[[ DATA SUPPLIED, beginning ]]
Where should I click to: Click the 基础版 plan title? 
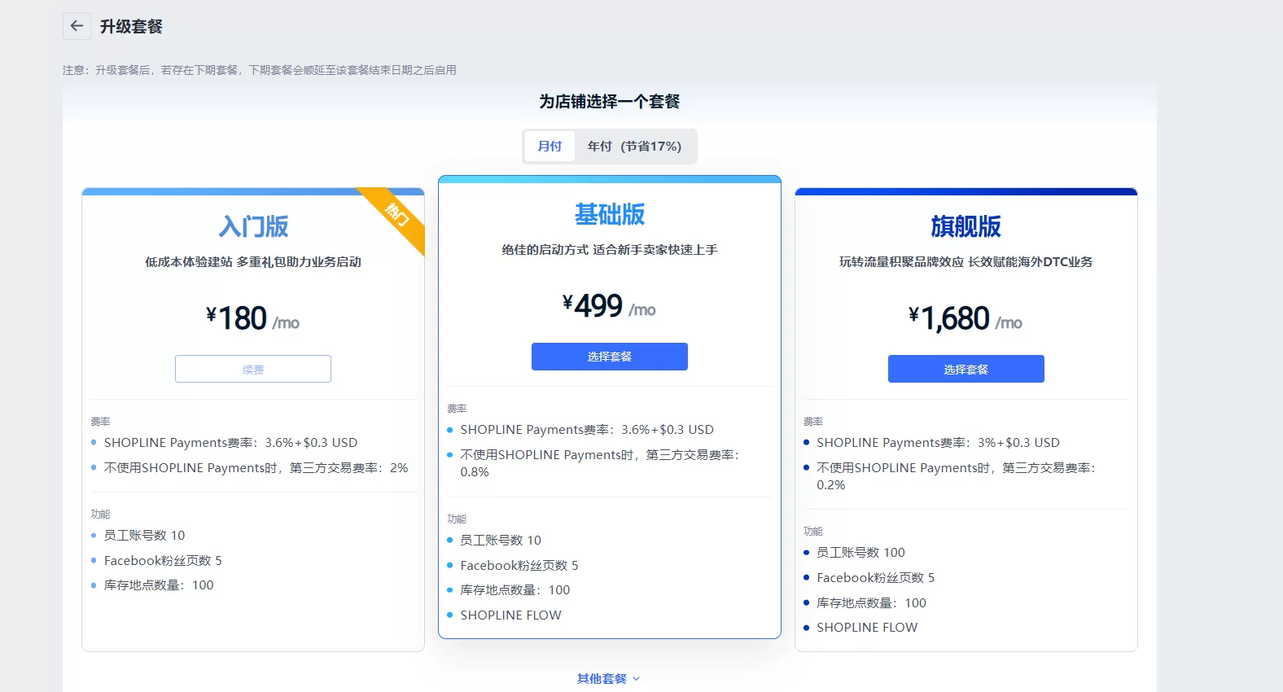(609, 214)
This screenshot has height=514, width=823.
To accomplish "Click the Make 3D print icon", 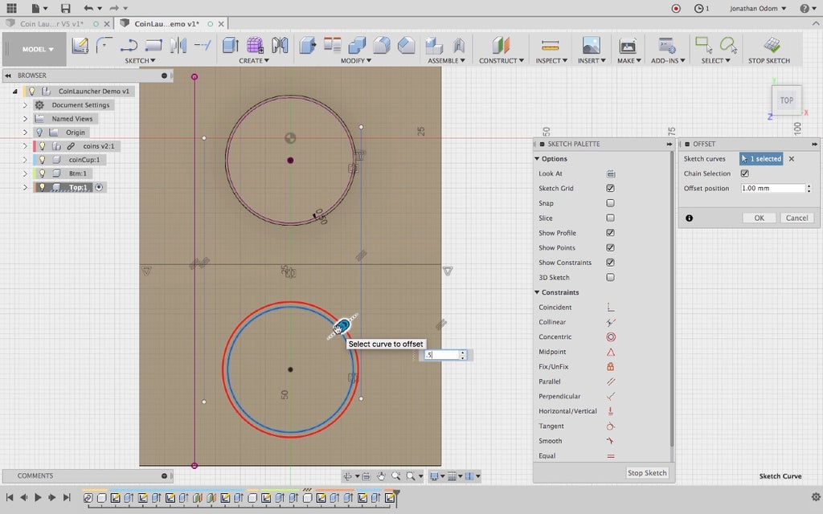I will coord(627,46).
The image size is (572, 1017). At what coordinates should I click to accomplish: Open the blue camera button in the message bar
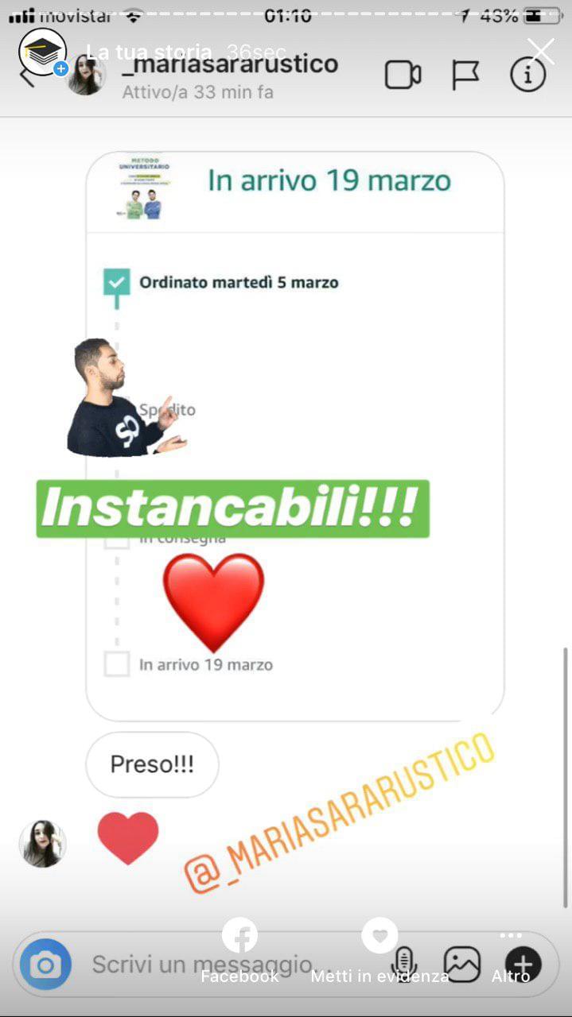coord(45,965)
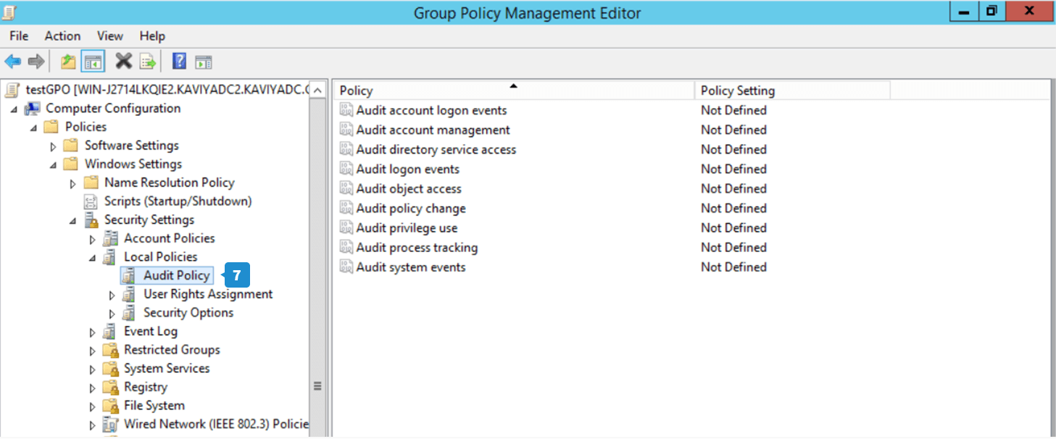Image resolution: width=1056 pixels, height=439 pixels.
Task: Expand the User Rights Assignment node
Action: click(x=112, y=295)
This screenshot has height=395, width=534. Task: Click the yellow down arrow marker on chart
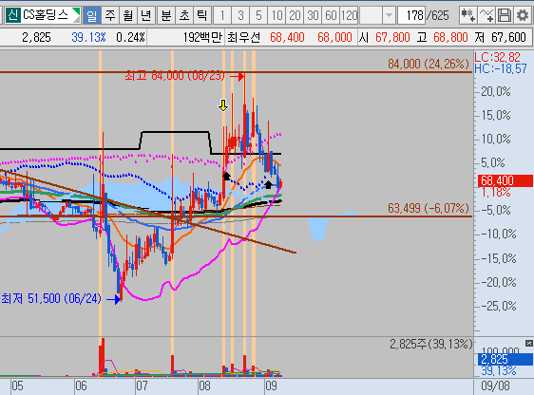tap(223, 105)
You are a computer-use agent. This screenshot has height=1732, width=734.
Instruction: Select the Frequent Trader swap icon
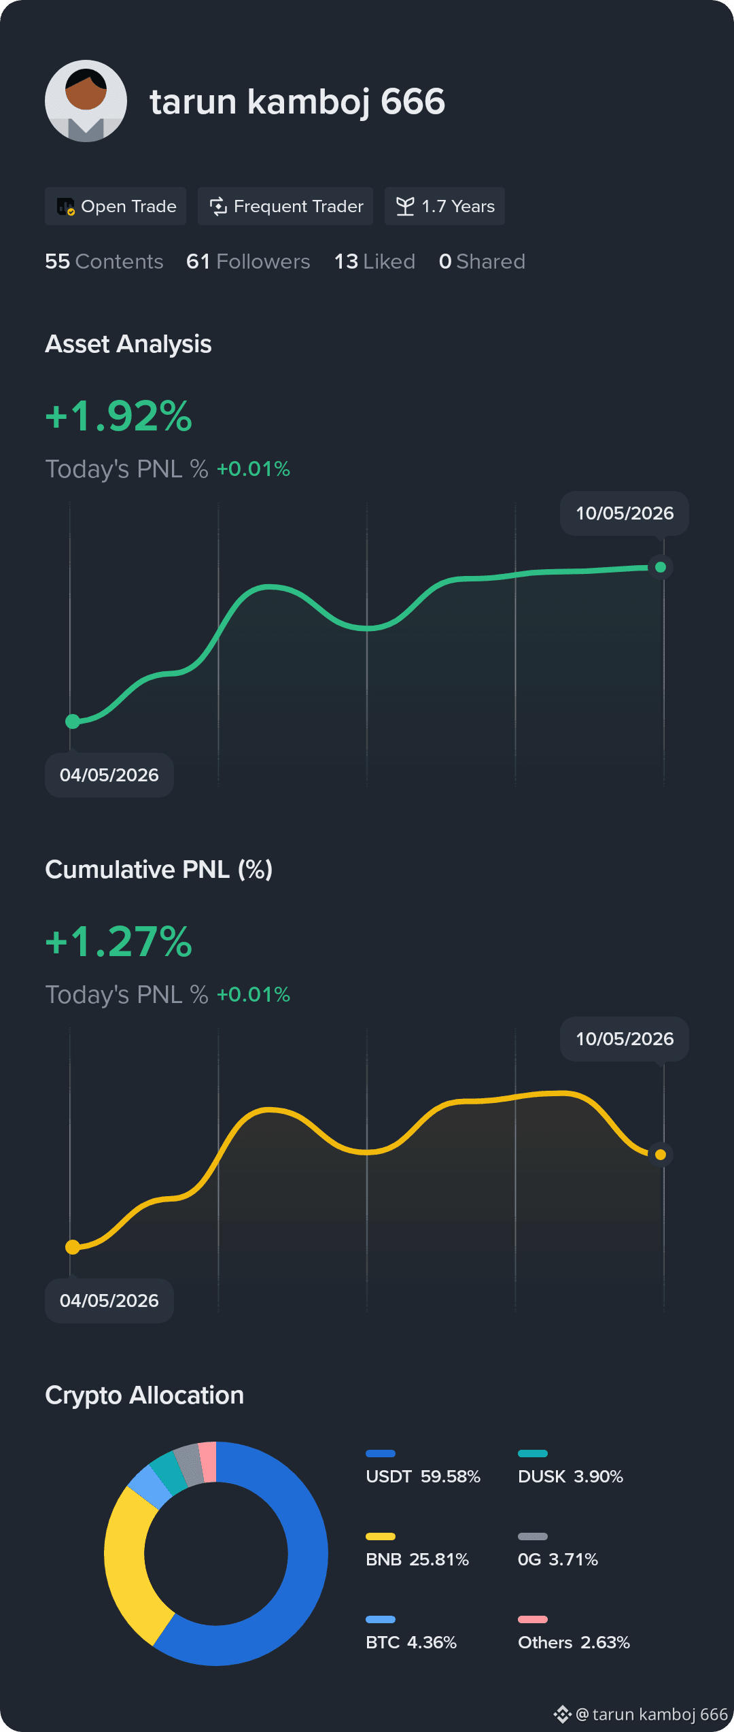click(x=218, y=207)
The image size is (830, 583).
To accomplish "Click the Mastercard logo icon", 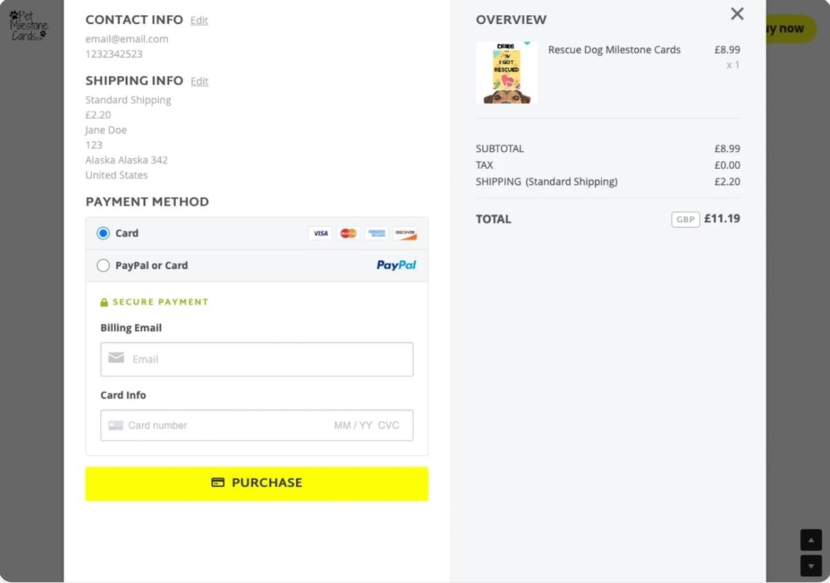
[[ DATA SUPPLIED, end ]]
Exact text is required for the lines from the one with "This screenshot has height=395, width=534." through the last line of the entries, both included. Omit pictures.

This screenshot has height=395, width=534. Task: Click the yellow down arrow marker on chart
tap(223, 105)
You are a computer-use agent. This screenshot has height=1732, width=734.
Instruction: Select the Frequent Trader swap icon
click(x=218, y=207)
The image size is (830, 583).
To accomplish "Click the Mastercard logo icon", 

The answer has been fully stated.